▶ [ARTICLE]
>>>>

Because those people mainly have a handful of servers, all of them running
continuously with no downtime.

Ansible and Salt run in push mode, meaning that they send to servers their new
configuration. But what happens when one of the servers is down? Ansible just
blows up and leaves figuring out the rest to the operator. Salt, as I
remember, has some schedule hacked on top of this brittle architecture of
sending changes, but it didn't feel like a proper solution to a problem that
should not exist in the first place.

CFEngine and Puppet don't have this problem, because agent regularly hails its
master server and fetches the configuration, applying it if it's different
from current state. (Push operation is implemented as executing a pull outside
its schedule.)

Then there is this idea quite common in unices that configuration is something
stored in files. Ansible, despite having many modules to work with files _in
some way_ , doesn't seem to have a crystalized idea how to put a config file
in place. The best shot is "assemble" module, but it's only one of the ways
(and not the best one at that).

<<<<

▶ [WORK TO COMPLETE]
• a. Please echo the stretch of the post from "Then there is" through "one at that).".
• b. Sum up the post in two sentences.
The data that comes next is separate from the post.

▶ [SUPPLIED MATERIAL]
>>>>

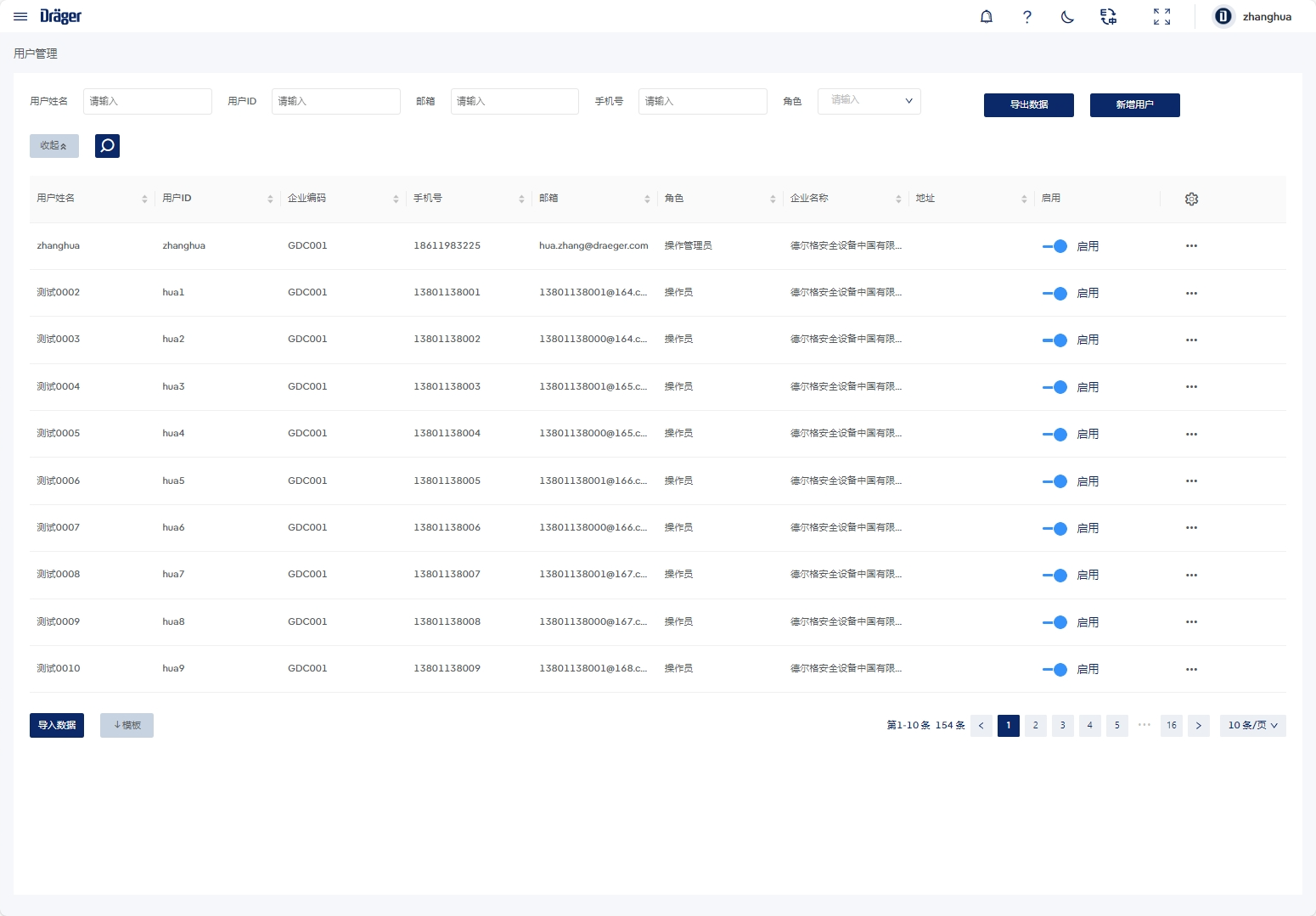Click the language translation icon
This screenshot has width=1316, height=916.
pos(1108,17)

<<<<

▶ [SOLUTIONS PER TASK]
• a.
Then there is this idea quite common in unices that configuration is something
stored in files. Ansible, despite having many modules to work with files _in
some way_ , doesn't seem to have a crystalized idea how to put a config file
in place. The best shot is "assemble" module, but it's only one of the ways
(and not the best one at that).

• b. The post says Ansible and Salt push new configuration to servers, so Ansible fails and leaves the rest to the operator when a server is down, and Salt relies on a schedule added on top. CFEngine and Puppet avoid this because their agents regularly fetch configuration from a master server, while Ansible lacks a clear way to put a config file in place, with the "assemble" module being only one option and not the best.